Somehow, Homecoming is an adaptation of creators Eli Horowitz and Micah Bloomberg’s podcast which I’ve never listened to nor do I understand what it could possibly be. Together with Esmail, they have assembled an impressive cast that also includes Sissy Spacek, Alex Karpovsky, Shea Whigham, and Dermot Mulroney. Together they have made one of many compelling examples of how television can be just as creative and satisfying as an Oscar season feature film.

TIFF18: Can You Ever Forgive Me?

If you’re asking for forgiveness, Melissa, you’ve got it. Not that I really believe you have anything to be sorry for. The Happytime Murders was a misfire, but hardly your fault, and I admire any attempt to do something different.

With this movie, both Melissa McCarthy and the character she plays are trying something different.
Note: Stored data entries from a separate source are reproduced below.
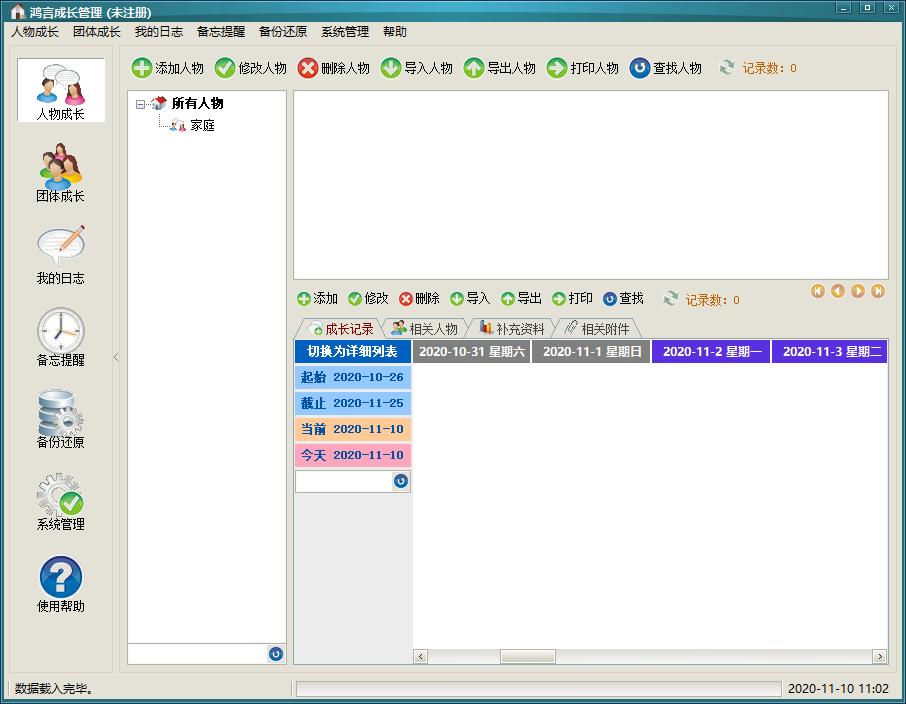Open 团体成长 in the sidebar

tap(60, 173)
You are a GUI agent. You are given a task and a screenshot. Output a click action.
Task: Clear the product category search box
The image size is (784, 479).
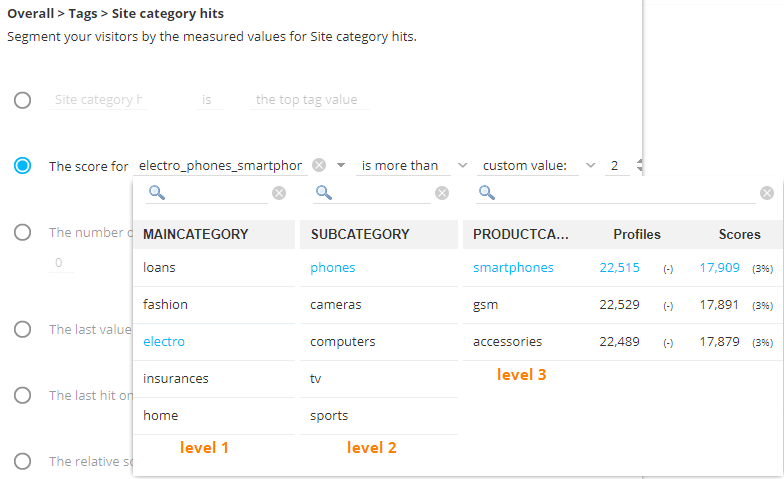(767, 193)
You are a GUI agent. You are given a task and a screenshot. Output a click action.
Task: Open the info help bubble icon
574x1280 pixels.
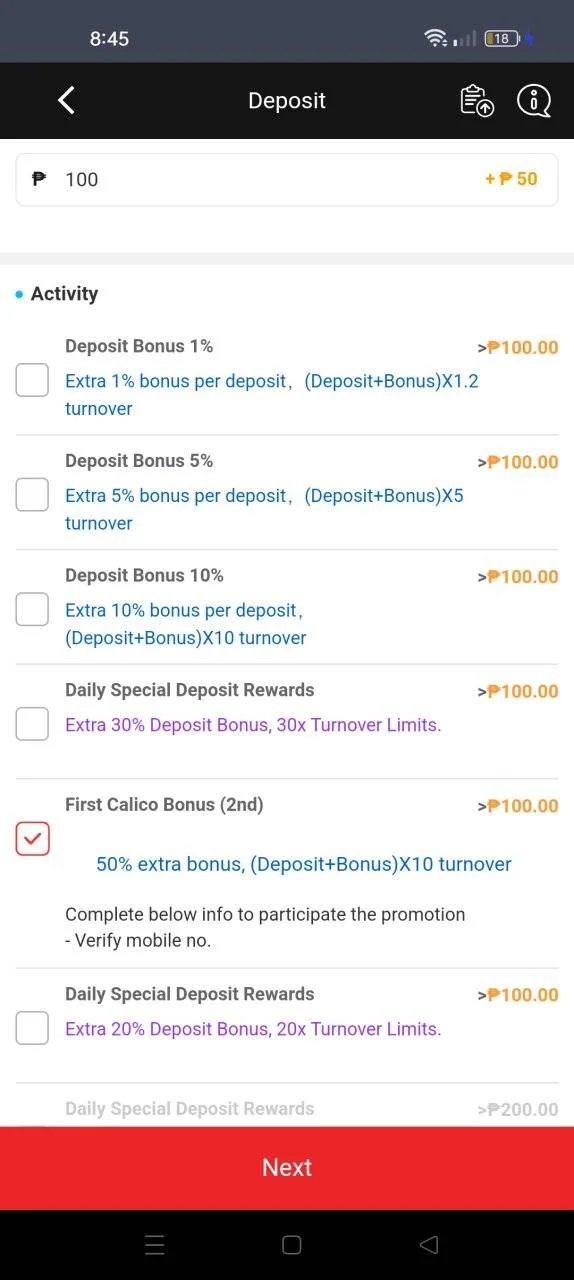pyautogui.click(x=534, y=100)
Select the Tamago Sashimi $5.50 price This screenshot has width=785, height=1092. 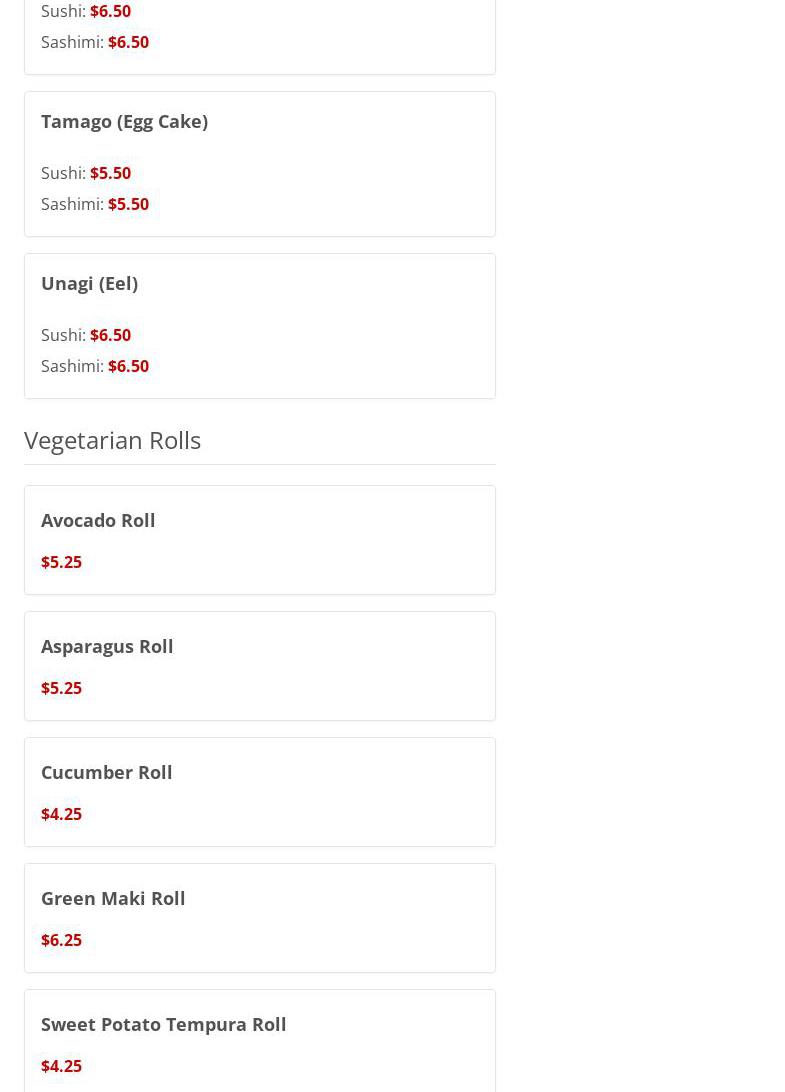(x=128, y=204)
McCarthy is trying on a more dramatic role, and though Lee Israel has a teriffic wit, she’s got no slapstick about her at all. canyoueverforgiveme_0HEROMcCarthy only has her own skin to live in, face naked save for an inept smear of lipstick on only the most special of occasions (ie, when asking for money), hair constantly overdue for its next dye job, frumpy clothes in various shades of poop. But it’s Israel’s personality that poses the real problem. She’s abrasive and reclusive and just doesn’t really know how to exist among people, so she’s basically stopped trying. It’s just her and her cat – a daunting thought when it’s just her and a blank page. A once-celebrated writer of biographies, her agent nowadays can’t get so much as a $10 advance for a book on Fanny Brice that nobody wants.

Living in semi-squalor, Lee finds there’s good money selling literary mementos from great authors. Is it her fault that better content fetches higher prices? Isn’t it just good business sense to exploit her natural gift for writing and put it to use making money again?

Crime pays, for a while. And then the FBI gets curious about all the fraud and forgery and whatnot.

I love this script. McCarthy’s very first line earns a laugh out loud, and the script continues to reflect Lee’s caustic humour throughout. And McCarthy is just brilliant in the role, aggressively unpersonable, but also sympathetic. There’s a whole framework of supporting cast to admire too, particularly Jane Curtin, Anna Deavere Smith, and Marc Evan Jackson.

This isn’t just a film about forging letters, it’s about loneliness, and friendship, and purpose. It’s hard to say which Lee needs more – human connection or the sense that she is creatively fulfilled. Of course, when you’re crediting your best work to someone else, it’s plagiary of the heart and perhaps this is what hurts her most in the end. Lee Israel is not anyone’s idea of a hero, but her flaws are all-too-human, and it’s fascinating to slide down the rabbit hole with her.